Over the past few years, the CDE has initiated forums and workshops to make districts, administrators, and teachers aware of successful alternatives to suspensions and expulsions, including “restorative justice” programs that help students understand the nature and consequences of their actions.

In some programs, after an incident of student misconduct, affected parties decide how to repair harm and to do so in a way that meets the victim’s needs, holds offenders accountable, and promotes school safety.

Other strategies underway in California schools include teaching life skills and emotional control. The CDE launched its Behavioral Intervention Strategies and Supports Web page as an additional resource.

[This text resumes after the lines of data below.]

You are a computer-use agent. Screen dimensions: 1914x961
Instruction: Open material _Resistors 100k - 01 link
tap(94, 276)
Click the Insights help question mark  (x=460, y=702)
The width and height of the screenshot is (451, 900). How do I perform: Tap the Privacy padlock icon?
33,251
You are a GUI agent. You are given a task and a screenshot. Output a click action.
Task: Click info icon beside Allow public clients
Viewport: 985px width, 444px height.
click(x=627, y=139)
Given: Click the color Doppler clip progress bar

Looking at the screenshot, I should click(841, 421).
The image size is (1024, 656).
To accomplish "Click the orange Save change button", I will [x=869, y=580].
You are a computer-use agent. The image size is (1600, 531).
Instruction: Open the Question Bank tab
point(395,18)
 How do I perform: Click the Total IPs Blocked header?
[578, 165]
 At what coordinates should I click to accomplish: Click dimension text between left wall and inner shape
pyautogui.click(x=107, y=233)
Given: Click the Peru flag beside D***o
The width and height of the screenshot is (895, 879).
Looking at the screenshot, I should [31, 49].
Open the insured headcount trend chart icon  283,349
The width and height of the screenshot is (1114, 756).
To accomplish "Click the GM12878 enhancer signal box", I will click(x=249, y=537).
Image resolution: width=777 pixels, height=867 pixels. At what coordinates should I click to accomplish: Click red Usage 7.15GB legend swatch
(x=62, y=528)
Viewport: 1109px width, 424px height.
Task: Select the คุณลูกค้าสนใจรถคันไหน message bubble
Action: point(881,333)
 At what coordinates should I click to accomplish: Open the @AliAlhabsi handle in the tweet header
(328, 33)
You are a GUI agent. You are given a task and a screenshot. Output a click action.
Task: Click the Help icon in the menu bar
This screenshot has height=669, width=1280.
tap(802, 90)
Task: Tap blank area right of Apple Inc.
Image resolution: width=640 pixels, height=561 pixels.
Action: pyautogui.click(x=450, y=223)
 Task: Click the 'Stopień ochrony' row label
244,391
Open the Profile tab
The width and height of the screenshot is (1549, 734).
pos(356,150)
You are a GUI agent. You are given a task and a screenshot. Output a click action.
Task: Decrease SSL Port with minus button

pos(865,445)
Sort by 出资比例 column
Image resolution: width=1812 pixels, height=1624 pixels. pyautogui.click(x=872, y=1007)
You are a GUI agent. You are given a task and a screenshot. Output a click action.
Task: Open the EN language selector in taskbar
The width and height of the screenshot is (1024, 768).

Additional strategies may also be funded by the $2.5 million in equity grants approved by the Legislature. The CDE will distribute these grants to school districts and county offices of education to improve test scores, graduation rates, and disciplinary actions for student groups that are lagging.

Legislation effective in January 2015 placed limits on suspensions for “willful defiance,” a category in the state Education Code that had been used broadly to discipline students. Willful defiance became an issue after CDE data revealed that students in certain ethnic groups, particularly African Americans, experienced a disproportionate percentage of expulsions and suspensions under that single category.

Since the law took effect, the total number of overall defiance-only suspensions have decreased from about 335,000 to 78,000, a decrease of nearly 77 percent. The rate for African Americans dropped from about 62,000 to 13,000, a decline of nearly 80 percent.